**GIVEN INSTRUCTION A**
Answer these questions using the article on Napa's planned civic center:
(i) On what date is the special City Council meeting scheduled?
(ii) What is the estimated cost of the civic center?
(iii) What company is Napa's development partner?
**GIVEN INSTRUCTION B**
Write out the passage of the Napa civic center article from "Amid ever-rising construction" to "Napa’s reserve funds.", word for word.

____ EXCERPT

The shape of the Napa city government’s future home may come into sharper focus next week.
Whether to stay the course on a downtown, four-story combination City Hall and police station is the subject of a special City Council meeting on Dec. 11. The discussion will take place just eight days after the swearing in of Liz Alessio and Mary Luros, who were elected to the council last month after warning of financial risks and a lack of public outreach on the civic center. It is estimated to require $121 million, including the cost of temporary offices during construction.
Ahead of the meeting, current and incoming council members have shared opinions pointing to a willingness to rethink the scope – and budget – for a project intended to unify public services under one roof and provide safer, more disaster-resistant quarters for city employees.
Amid ever-rising construction costs in a muscular Bay Area economy, the expense of an all-in-one city headquarters “has escalated beyond what we looked at when we started this,” Mayor Jill Techel said last Tuesday.
At issue to the mayor is whether the civic center – envisioned to include four stories and 130,000 square feet of work space on First Street, at the Community Services Building site – can still be paid for without tapping Napa’s reserve funds.
Plans shared by Napa and its development partner, The Plenary Group, call for a “superblock” of housing, hotel rooms and shops to fill the city’s current City Hall property that also contains the police headquarters and Fire Station No. 1. The resulting tax revenue would be one possible way to cover construction bonds on the civic center a block away.

________
____ SUPPLIED ENTRIES

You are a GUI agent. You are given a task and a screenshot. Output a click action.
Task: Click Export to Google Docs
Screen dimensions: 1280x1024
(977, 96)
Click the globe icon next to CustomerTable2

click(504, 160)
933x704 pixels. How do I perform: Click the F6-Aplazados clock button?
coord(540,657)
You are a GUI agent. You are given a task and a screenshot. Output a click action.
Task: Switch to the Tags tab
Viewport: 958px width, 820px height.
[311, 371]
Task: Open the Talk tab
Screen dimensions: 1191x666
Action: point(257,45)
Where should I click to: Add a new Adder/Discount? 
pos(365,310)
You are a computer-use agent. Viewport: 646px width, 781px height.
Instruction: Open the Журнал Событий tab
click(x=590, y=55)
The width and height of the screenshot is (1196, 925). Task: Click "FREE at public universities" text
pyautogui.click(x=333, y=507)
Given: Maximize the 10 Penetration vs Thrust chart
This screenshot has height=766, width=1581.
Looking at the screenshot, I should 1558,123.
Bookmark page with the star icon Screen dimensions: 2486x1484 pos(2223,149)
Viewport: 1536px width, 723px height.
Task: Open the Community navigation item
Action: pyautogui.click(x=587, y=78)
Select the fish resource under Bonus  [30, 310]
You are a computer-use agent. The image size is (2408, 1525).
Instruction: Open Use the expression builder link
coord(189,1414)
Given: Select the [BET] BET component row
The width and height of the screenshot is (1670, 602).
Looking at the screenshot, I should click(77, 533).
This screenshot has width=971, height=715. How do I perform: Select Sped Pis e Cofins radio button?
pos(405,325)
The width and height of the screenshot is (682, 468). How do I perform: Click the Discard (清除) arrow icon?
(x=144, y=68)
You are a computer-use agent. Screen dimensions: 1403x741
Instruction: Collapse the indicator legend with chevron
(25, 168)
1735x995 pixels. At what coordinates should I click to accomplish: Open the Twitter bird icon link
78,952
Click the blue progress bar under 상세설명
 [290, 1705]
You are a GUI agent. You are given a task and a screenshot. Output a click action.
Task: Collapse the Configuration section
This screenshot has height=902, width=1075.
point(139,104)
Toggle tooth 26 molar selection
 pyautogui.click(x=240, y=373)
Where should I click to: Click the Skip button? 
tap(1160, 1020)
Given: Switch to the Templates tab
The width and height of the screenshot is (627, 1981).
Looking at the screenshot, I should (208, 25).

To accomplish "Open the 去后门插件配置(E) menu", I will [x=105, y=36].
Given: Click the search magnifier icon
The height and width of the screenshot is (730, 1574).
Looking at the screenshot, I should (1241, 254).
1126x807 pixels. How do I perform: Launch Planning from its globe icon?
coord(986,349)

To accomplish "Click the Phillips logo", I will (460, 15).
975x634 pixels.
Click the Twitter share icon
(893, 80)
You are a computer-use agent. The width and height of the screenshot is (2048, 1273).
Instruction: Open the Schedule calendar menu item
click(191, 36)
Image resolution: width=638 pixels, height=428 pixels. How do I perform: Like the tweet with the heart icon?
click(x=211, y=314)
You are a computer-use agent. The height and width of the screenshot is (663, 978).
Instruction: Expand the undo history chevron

________

**COMPLETE OUTPUT A**
(i) Dec. 11
(ii) $121 million, including the cost of temporary offices during construction
(iii) The Plenary Group

**COMPLETE OUTPUT B**
Amid ever-rising construction costs in a muscular Bay Area economy, the expense of an all-in-one city headquarters “has escalated beyond what we looked at when we started this,” Mayor Jill Techel said last Tuesday.
At issue to the mayor is whether the civic center – envisioned to include four stories and 130,000 square feet of work space on First Street, at the Community Services Building site – can still be paid for without tapping Napa’s reserve funds.